++++ Records for the task ++++

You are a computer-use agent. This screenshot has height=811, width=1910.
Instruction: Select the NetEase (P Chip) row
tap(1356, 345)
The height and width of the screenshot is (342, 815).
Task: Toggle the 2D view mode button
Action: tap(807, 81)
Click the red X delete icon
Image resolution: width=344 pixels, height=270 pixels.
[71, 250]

++++

### The problem
All of the listing above should be restated word for word.

### Solution
You are a computer-use agent. This screenshot has height=811, width=1910.
Instruction: Select the NetEase (P Chip) row
tap(1356, 345)
The height and width of the screenshot is (342, 815).
Task: Toggle the 2D view mode button
Action: tap(807, 81)
Click the red X delete icon
Image resolution: width=344 pixels, height=270 pixels.
[71, 250]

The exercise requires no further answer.